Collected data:
* * * * * * *

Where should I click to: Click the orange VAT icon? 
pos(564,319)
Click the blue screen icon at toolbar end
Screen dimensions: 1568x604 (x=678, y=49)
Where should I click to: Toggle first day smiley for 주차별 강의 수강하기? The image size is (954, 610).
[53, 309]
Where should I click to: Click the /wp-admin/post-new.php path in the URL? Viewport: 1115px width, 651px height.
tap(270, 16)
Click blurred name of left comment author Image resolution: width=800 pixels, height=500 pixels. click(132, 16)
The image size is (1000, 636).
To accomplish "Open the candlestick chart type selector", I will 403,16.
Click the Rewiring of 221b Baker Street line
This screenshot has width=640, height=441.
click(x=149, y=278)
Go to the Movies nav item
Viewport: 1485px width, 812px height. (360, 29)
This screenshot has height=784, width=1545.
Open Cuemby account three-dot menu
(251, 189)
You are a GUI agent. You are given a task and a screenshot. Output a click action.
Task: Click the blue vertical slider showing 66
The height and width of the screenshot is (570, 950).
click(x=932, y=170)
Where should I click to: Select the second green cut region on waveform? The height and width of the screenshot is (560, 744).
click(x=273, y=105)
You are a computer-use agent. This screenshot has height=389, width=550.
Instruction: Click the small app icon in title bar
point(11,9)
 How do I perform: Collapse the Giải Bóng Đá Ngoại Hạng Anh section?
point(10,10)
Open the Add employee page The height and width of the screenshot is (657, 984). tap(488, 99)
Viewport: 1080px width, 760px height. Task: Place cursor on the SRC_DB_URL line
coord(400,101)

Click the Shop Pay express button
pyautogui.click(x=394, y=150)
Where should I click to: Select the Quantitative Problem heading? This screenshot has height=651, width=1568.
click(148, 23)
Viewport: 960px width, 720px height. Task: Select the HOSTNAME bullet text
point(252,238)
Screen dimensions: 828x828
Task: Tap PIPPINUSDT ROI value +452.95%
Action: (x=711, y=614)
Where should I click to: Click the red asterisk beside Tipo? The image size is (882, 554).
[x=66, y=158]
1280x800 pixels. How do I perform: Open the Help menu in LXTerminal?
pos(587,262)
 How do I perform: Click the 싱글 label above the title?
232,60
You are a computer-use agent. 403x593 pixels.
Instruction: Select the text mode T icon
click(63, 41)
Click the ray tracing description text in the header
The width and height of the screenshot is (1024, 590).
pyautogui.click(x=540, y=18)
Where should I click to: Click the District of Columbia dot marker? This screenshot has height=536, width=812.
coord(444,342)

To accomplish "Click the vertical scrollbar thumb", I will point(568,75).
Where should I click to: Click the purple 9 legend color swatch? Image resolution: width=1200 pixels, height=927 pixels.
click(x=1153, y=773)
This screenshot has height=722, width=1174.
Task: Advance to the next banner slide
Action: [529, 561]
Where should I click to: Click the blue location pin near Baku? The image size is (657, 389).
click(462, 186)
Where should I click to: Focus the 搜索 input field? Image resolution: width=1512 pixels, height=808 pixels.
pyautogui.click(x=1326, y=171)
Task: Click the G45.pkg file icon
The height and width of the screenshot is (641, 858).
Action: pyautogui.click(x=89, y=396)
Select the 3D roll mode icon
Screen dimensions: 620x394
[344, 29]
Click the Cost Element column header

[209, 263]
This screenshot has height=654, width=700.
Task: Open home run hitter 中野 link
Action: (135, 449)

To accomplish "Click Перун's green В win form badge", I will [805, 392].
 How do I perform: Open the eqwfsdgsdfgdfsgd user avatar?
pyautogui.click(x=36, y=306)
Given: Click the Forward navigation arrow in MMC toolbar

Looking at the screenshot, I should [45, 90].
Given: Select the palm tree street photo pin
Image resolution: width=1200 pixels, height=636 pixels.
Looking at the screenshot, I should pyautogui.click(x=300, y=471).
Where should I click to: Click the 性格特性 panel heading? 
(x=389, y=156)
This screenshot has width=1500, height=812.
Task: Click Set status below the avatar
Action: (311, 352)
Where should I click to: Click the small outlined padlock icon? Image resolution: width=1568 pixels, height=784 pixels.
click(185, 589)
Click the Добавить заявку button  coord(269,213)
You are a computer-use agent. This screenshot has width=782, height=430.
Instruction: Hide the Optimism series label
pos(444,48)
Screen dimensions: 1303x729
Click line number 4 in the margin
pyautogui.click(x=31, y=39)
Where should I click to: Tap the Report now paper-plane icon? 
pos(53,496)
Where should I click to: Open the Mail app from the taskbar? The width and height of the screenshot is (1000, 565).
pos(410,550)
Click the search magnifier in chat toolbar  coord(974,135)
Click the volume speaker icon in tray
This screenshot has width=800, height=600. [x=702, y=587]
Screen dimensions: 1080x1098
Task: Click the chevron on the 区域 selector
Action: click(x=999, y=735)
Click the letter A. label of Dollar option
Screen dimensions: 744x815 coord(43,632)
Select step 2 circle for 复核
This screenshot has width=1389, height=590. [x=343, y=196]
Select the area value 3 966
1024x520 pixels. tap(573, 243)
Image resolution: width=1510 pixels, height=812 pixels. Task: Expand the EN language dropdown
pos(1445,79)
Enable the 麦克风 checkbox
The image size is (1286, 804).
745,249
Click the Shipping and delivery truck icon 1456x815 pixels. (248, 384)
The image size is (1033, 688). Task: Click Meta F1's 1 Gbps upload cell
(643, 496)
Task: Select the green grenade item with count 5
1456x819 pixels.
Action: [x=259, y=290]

* * * * * * *

Work request: Return the entries above word for word.

Solution to the problem:
Where should I click to: Click the orange VAT icon? 
pos(564,319)
Click the blue screen icon at toolbar end
Screen dimensions: 1568x604 (x=678, y=49)
Where should I click to: Toggle first day smiley for 주차별 강의 수강하기? The image size is (954, 610).
[53, 309]
Where should I click to: Click the /wp-admin/post-new.php path in the URL? Viewport: 1115px width, 651px height.
tap(270, 16)
Click blurred name of left comment author Image resolution: width=800 pixels, height=500 pixels. click(132, 16)
The image size is (1000, 636).
To accomplish "Open the candlestick chart type selector", I will 403,16.
Click the Rewiring of 221b Baker Street line
This screenshot has width=640, height=441.
click(x=149, y=278)
Go to the Movies nav item
Viewport: 1485px width, 812px height. (360, 29)
This screenshot has height=784, width=1545.
Open Cuemby account three-dot menu
(251, 189)
You are a GUI agent. You are given a task and a screenshot. Output a click action.
Task: Click the blue vertical slider showing 66
The height and width of the screenshot is (570, 950).
click(x=932, y=170)
Where should I click to: Select the second green cut region on waveform? The height and width of the screenshot is (560, 744).
click(x=273, y=105)
You are a computer-use agent. This screenshot has height=389, width=550.
Instruction: Click the small app icon in title bar
point(11,9)
 How do I perform: Collapse the Giải Bóng Đá Ngoại Hạng Anh section?
point(10,10)
Open the Add employee page The height and width of the screenshot is (657, 984). tap(488, 99)
Viewport: 1080px width, 760px height. Task: Place cursor on the SRC_DB_URL line
coord(400,101)

Click the Shop Pay express button
pyautogui.click(x=394, y=150)
Where should I click to: Select the Quantitative Problem heading? This screenshot has height=651, width=1568.
click(148, 23)
Viewport: 960px width, 720px height. Task: Select the HOSTNAME bullet text
point(252,238)
Screen dimensions: 828x828
Task: Tap PIPPINUSDT ROI value +452.95%
Action: (x=711, y=614)
Where should I click to: Click the red asterisk beside Tipo? The image size is (882, 554).
[x=66, y=158]
1280x800 pixels. How do I perform: Open the Help menu in LXTerminal?
pos(587,262)
 How do I perform: Click the 싱글 label above the title?
232,60
You are a computer-use agent. 403x593 pixels.
Instruction: Select the text mode T icon
click(63, 41)
Click the ray tracing description text in the header
The width and height of the screenshot is (1024, 590).
pyautogui.click(x=540, y=18)
Where should I click to: Click the District of Columbia dot marker? This screenshot has height=536, width=812.
coord(444,342)

To accomplish "Click the vertical scrollbar thumb", I will point(568,75).
Where should I click to: Click the purple 9 legend color swatch? Image resolution: width=1200 pixels, height=927 pixels.
click(x=1153, y=773)
This screenshot has height=722, width=1174.
Task: Advance to the next banner slide
Action: [529, 561]
Where should I click to: Click the blue location pin near Baku? The image size is (657, 389).
click(462, 186)
Where should I click to: Focus the 搜索 input field? Image resolution: width=1512 pixels, height=808 pixels.
pyautogui.click(x=1326, y=171)
Task: Click the G45.pkg file icon
The height and width of the screenshot is (641, 858).
Action: pyautogui.click(x=89, y=396)
Select the 3D roll mode icon
Screen dimensions: 620x394
[344, 29]
Click the Cost Element column header

[209, 263]
This screenshot has height=654, width=700.
Task: Open home run hitter 中野 link
Action: (135, 449)

To accomplish "Click Перун's green В win form badge", I will [805, 392].
 How do I perform: Open the eqwfsdgsdfgdfsgd user avatar?
pyautogui.click(x=36, y=306)
Given: Click the Forward navigation arrow in MMC toolbar

Looking at the screenshot, I should [45, 90].
Given: Select the palm tree street photo pin
Image resolution: width=1200 pixels, height=636 pixels.
Looking at the screenshot, I should pyautogui.click(x=300, y=471).
Where should I click to: Click the 性格特性 panel heading? 
(x=389, y=156)
This screenshot has width=1500, height=812.
Task: Click Set status below the avatar
Action: (311, 352)
Where should I click to: Click the small outlined padlock icon? Image resolution: width=1568 pixels, height=784 pixels.
click(185, 589)
Click the Добавить заявку button  coord(269,213)
You are a computer-use agent. This screenshot has width=782, height=430.
Instruction: Hide the Optimism series label
pos(444,48)
Screen dimensions: 1303x729
Click line number 4 in the margin
pyautogui.click(x=31, y=39)
Where should I click to: Tap the Report now paper-plane icon? 
pos(53,496)
Where should I click to: Open the Mail app from the taskbar? The width and height of the screenshot is (1000, 565).
pos(410,550)
Click the search magnifier in chat toolbar  coord(974,135)
Click the volume speaker icon in tray
This screenshot has width=800, height=600. [x=702, y=587]
Screen dimensions: 1080x1098
Task: Click the chevron on the 区域 selector
Action: click(x=999, y=735)
Click the letter A. label of Dollar option
Screen dimensions: 744x815 coord(43,632)
Select step 2 circle for 复核
This screenshot has width=1389, height=590. [x=343, y=196]
Select the area value 3 966
1024x520 pixels. tap(573, 243)
Image resolution: width=1510 pixels, height=812 pixels. Task: Expand the EN language dropdown
pos(1445,79)
Enable the 麦克风 checkbox
The image size is (1286, 804).
745,249
Click the Shipping and delivery truck icon 1456x815 pixels. (248, 384)
The image size is (1033, 688). Task: Click Meta F1's 1 Gbps upload cell
(643, 496)
Task: Select the green grenade item with count 5
1456x819 pixels.
Action: [x=259, y=290]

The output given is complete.